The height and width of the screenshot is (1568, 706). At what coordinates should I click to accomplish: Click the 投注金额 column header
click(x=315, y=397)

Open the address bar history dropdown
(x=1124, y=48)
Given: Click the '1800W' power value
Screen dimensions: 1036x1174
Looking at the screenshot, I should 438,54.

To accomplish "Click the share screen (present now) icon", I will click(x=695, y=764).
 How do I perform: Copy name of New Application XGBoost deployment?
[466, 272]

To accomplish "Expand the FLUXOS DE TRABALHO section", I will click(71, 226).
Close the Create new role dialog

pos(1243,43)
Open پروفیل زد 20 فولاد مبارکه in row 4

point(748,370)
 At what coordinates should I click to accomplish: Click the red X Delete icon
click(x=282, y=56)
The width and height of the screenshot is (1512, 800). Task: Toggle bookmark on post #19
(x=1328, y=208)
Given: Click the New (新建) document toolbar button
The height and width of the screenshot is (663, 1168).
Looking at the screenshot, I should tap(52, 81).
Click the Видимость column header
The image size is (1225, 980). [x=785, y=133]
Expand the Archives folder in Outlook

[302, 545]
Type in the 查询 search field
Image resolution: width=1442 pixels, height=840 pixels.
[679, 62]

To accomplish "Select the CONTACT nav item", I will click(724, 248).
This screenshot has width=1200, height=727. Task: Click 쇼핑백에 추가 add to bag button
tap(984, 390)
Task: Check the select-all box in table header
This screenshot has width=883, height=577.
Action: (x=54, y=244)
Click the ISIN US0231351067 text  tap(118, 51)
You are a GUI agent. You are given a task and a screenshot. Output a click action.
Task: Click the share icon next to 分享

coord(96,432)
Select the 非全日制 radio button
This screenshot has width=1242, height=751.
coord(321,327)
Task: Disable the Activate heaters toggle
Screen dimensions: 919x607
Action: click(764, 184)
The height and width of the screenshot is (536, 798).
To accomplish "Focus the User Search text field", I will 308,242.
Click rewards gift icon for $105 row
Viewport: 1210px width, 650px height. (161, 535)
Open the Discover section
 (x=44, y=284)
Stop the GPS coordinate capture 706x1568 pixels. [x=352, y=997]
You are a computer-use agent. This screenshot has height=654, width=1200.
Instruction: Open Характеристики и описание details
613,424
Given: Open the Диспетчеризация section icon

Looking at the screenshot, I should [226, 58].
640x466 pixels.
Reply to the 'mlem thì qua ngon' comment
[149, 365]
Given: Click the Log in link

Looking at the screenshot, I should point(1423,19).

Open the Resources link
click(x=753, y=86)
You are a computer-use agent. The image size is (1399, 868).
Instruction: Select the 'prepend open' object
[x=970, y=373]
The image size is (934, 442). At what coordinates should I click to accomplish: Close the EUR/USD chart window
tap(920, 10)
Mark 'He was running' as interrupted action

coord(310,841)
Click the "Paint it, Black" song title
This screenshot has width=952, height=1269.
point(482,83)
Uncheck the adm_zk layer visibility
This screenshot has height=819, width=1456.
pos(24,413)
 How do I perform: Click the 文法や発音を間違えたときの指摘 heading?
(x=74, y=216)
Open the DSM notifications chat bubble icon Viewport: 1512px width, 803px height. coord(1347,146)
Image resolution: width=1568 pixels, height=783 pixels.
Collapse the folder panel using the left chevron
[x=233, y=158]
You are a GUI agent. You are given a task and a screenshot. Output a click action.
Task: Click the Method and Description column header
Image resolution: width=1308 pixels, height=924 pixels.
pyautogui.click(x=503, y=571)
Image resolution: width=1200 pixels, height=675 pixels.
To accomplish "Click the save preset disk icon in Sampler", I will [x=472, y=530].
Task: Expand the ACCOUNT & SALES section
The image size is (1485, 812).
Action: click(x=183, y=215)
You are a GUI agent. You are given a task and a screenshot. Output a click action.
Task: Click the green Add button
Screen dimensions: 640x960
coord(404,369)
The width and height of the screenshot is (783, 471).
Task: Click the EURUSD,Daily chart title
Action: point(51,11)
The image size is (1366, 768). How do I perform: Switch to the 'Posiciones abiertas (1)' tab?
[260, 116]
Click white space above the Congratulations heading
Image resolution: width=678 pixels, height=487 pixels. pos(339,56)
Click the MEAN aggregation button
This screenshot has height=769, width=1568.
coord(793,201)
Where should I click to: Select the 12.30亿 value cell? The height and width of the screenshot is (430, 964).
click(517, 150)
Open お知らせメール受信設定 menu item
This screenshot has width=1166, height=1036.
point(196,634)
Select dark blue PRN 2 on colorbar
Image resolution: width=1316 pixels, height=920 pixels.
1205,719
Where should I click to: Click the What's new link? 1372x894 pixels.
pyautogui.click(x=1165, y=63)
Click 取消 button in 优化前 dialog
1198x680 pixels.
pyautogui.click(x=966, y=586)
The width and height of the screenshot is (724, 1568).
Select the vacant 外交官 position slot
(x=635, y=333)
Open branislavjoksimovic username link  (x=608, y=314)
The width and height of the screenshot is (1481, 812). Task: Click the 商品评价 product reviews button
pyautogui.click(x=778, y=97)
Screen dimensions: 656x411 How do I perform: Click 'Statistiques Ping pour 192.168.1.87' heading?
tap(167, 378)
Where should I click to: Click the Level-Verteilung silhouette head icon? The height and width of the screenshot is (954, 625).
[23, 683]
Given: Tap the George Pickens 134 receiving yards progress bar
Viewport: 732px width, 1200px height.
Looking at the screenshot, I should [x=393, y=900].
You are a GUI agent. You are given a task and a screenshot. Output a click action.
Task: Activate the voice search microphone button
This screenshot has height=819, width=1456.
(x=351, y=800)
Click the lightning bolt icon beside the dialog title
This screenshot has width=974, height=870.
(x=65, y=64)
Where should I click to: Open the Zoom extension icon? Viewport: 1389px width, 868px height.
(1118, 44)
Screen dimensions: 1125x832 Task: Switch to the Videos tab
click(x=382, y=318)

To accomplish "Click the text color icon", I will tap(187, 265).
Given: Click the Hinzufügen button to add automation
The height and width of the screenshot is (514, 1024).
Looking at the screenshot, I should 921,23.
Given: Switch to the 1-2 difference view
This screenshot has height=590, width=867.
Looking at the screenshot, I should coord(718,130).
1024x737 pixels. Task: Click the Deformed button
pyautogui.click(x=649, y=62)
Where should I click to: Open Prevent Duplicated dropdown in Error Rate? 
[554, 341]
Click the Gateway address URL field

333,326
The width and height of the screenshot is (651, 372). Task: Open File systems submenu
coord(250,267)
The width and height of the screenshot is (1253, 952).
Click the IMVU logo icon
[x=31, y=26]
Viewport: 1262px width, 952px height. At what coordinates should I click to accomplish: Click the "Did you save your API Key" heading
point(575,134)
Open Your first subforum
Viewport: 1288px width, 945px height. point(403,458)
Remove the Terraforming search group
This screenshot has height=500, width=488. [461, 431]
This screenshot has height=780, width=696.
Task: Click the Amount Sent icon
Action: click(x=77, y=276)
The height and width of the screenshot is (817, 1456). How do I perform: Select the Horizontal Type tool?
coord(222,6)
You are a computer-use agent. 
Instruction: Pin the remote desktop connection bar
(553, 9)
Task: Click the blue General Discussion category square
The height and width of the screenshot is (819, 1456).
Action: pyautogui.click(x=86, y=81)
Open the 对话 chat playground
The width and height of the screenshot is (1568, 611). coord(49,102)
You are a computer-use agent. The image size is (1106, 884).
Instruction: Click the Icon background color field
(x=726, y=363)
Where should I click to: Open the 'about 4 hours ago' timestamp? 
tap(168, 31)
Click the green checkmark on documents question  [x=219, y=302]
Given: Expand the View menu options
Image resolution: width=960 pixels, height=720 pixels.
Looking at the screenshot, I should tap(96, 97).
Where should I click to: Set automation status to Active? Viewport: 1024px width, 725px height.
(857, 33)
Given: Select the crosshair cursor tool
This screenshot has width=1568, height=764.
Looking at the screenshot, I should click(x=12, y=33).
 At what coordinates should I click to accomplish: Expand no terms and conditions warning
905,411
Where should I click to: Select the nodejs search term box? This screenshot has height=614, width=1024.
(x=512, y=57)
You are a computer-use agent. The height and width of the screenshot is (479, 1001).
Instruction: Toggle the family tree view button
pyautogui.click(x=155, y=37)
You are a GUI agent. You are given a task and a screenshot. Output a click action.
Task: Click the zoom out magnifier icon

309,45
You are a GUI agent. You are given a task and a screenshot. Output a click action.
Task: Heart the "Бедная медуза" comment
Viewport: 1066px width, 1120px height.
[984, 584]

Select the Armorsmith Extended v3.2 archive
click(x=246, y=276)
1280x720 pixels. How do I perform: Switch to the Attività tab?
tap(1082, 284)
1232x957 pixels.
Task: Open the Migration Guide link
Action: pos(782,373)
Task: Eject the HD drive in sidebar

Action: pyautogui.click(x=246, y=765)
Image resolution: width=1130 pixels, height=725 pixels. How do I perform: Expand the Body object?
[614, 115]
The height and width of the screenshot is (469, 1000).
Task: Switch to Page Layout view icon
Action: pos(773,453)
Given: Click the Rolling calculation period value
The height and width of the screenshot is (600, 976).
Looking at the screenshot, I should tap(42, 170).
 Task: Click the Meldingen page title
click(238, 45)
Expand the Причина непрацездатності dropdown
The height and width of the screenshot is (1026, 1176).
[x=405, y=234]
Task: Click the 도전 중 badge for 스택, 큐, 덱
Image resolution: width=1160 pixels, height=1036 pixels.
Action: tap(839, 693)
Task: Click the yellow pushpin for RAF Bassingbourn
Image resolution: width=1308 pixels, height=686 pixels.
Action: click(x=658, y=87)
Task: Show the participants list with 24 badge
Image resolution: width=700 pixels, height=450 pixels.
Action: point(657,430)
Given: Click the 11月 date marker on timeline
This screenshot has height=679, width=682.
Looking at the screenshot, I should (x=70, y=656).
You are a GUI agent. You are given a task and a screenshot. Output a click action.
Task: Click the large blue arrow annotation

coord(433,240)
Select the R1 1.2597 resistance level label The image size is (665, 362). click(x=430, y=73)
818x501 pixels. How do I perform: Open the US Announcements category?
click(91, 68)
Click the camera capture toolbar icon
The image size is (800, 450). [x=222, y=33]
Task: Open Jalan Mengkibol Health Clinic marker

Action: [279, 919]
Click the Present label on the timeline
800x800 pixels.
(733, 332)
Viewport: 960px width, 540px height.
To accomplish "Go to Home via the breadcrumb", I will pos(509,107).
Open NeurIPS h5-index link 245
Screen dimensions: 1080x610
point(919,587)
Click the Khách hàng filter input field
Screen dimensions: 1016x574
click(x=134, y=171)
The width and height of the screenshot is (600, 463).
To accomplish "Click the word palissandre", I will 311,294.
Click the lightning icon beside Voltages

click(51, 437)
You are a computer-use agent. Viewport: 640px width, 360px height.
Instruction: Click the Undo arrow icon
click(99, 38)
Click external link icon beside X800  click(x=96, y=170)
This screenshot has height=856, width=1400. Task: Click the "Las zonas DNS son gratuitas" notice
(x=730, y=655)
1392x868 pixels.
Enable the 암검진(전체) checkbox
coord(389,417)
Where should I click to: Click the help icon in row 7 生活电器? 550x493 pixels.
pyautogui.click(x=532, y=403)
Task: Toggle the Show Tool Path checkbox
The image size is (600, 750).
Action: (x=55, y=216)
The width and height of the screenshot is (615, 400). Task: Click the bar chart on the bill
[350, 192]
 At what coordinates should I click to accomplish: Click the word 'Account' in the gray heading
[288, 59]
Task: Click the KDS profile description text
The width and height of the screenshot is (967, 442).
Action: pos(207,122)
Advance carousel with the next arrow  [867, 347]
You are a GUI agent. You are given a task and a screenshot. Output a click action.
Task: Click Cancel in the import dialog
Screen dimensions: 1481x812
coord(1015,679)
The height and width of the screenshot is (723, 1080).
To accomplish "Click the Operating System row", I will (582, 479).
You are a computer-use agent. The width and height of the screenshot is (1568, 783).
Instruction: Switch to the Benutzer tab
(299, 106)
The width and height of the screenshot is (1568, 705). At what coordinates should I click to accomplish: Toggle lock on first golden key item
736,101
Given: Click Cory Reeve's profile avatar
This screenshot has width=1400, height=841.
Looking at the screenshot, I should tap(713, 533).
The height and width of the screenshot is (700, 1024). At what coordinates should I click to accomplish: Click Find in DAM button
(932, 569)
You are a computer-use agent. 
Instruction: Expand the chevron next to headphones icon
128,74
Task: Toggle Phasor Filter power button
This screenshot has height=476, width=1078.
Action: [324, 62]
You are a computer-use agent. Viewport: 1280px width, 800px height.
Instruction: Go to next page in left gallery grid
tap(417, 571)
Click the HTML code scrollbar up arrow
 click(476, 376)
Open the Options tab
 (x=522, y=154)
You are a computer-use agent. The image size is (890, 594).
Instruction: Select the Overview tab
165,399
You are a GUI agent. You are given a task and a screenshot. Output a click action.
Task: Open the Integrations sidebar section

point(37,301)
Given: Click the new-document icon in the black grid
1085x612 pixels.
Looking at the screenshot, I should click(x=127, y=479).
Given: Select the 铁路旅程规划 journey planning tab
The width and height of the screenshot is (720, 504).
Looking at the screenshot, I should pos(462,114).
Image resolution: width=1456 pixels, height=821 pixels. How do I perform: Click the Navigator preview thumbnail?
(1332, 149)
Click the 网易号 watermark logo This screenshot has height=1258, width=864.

###

Direction >> Copy the listing verbatim, starting at the line containing "The image size is (1366, 768)." and ending after the line containing "Open branislavjoksimovic username".

Response to the task >>
The image size is (1366, 768). How do I perform: Switch to the 'Posiciones abiertas (1)' tab?
[260, 116]
Click white space above the Congratulations heading
Image resolution: width=678 pixels, height=487 pixels. pos(339,56)
Click the MEAN aggregation button
This screenshot has height=769, width=1568.
coord(793,201)
Where should I click to: Select the 12.30亿 value cell? The height and width of the screenshot is (430, 964).
click(517, 150)
Open お知らせメール受信設定 menu item
This screenshot has width=1166, height=1036.
point(196,634)
Select dark blue PRN 2 on colorbar
Image resolution: width=1316 pixels, height=920 pixels.
1205,719
Where should I click to: Click the What's new link? 1372x894 pixels.
pyautogui.click(x=1165, y=63)
Click 取消 button in 优化前 dialog
1198x680 pixels.
pyautogui.click(x=966, y=586)
The width and height of the screenshot is (724, 1568).
Select the vacant 外交官 position slot
(x=635, y=333)
Open branislavjoksimovic username link  (x=608, y=314)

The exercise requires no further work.